The other side were Alabama plantation owners, but real hardworking farmers, not the effete aristocrats of GWTW legend. Anybody who looked over the plantation account books and property tax returns (as I did . . . to the point of weariness) realized immediately that farming is a business proposition and takes a good deal of talent and skill.
In fact, the topic of my thesis was exploring the difference between the myth and the reality of the experiences of post-War Southern families.
The Margaret Mitchell theory was that the soft, aristocratic Southern planter class was destroyed by the War and supplanted by white trash dirt farmers (the Slatterys) who brought in greedy pursuit of filthy lucre and changed the South forever.

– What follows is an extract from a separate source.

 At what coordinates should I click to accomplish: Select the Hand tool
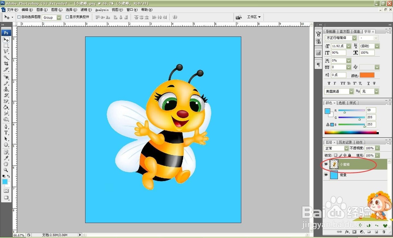(6, 164)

But I found in my research that the families that were wealthy before the War found ways, by hook or crook, to restore their fortunes relatively quickly afterwards. Even if they were completely beggared by the War and Reconstruction. One gg grandfather was left penniless with a wife and three children - he was a lawyer and banker before the War, his money was worthless and he was attaindered because he was a Confederate officer and forbidden to practice law. He used two of his old artillery horses to run a carting and delivery service until he could get the family back on its feet. Eventually, of course, he was back banking and practicing law and prospered until his death in 1917. The other gg grandfather on that side went right back to farming - and persuaded his emancipated slaves to stay on and take a wage to help him make a crop. (All of this can be demonstrated, by the way, from contemporaneous records, not golden-hued reminiscence long after the fact.) He too died very wealthy, although everything was taken from him but his land.

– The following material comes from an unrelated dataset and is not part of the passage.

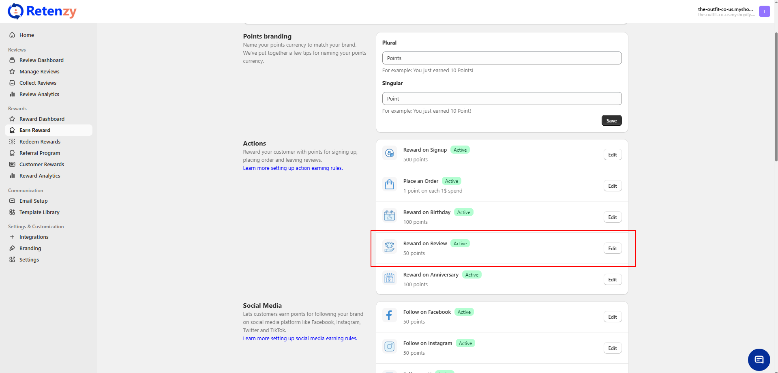Click the Place an Order bag icon
The height and width of the screenshot is (373, 778).
click(389, 184)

It's the old saw that if you divided all the money in the world up equally, after the passage of a certain amount of time the same people who had most of the money to begin with will wind up with it again. Talent, hard work, resilience, strong moral fiber . . . those people persist and are not wiped out, or not for long.
So really, the true story of the post-War Southern experience is less romantic but much more encouraging than the legend.
It doesn't matter what you've got, SOMEbody at SOME flea market eventually will want it!
How would you know that it was an honest to goodness real brick from the Grand? lol It could be from any old building and he was getting 10-15 dollars a brick.